An insurance license is truly a license to steal, and done well, almost without risk of detection or punishment. There is little in the way of hard statistics nationally, so actual knowledge of the incidence is poor to nonexistent. In addition, the wheels of insurance regulatory departments grind very slowly indeed, such that guilty agents sometimes continue with suspected thefts for years, and face mild discipline at worst upon conviction. It is generally felt that the opportunities for independent agents to steal are somewhat greater, as the captive agents are more closely controlled by their carriers. The very large commercial brokers are not immune, some having been charged with stealing tens of millions in client premiums.

Clearly the web has exploded opportunities for premium theft. Internet-based fraud doesn't even require so much as a license. If you are inclined to pay premium to a site without verifying its real-world existence, your entrepreneurial days are surely numbered.

Along with the internet explosion, inexpensive printing technology has enabled anyone with a PC & very basic graphics editing ability to produce pretty much any document they want.

The most common scenarios involve agents who collect money & simply never place insurance policies. This is highly lucrative, but carries with it the decided risk that claims may occur and that the theft will be exposed. While it is almost certainly the most common scheme, there are far less risky methods. Agents also victimize premium finance companies by fabricating premium loan applications on nonexistent insurance, keeping the money.
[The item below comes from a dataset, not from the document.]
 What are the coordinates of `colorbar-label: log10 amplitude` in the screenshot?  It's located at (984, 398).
Agents can also create fictitious clients and applications to obtain commissions from unsuspecting insurance carriers.

One recently-arrested California broker reportedly has issued more than 2,700 - yes that's 2700 - fake policies to various entertainment, special events and sports clients since early 2001. He reportedly pocketed more than $3.8 Million in the first two years.
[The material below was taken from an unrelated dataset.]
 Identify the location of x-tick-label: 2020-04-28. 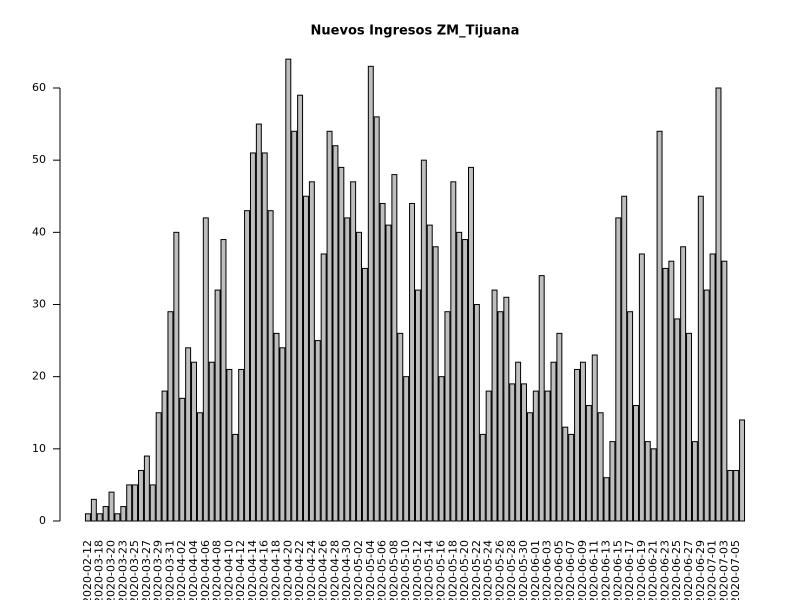
(334, 570).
It would never occur to some policyholders to simply look at the actual policy to see whether the amount they paid in premium matches the policy, or whether any erasures or alterations have been made to the premium figures. (Other policyholders probably don't even so much as follow through to be certain an actual insurance policy is supplied by the agent.) While certain fees, taxes or other charges may be legitimately billed in addition to the policy premium, the amount listed as pure premium on your policy should always match the premium amount listed on your invoice. Anything billed in excess of the listed premium should be separately itemized & explained.

It is astonishing how often commercial insurance clients pay their premium invoices twice.

Premium audits, vehicle changes, deletions, and any number of other endorsement changes may produce large credits which do not find their way back to policyholders. In many cases, the client is unaware that such credits even exist. An agent who withholds return premium from his client knows that upon discovery, he merely has to make the payment to avoid any further question, and can pass it off as an "accounting" error.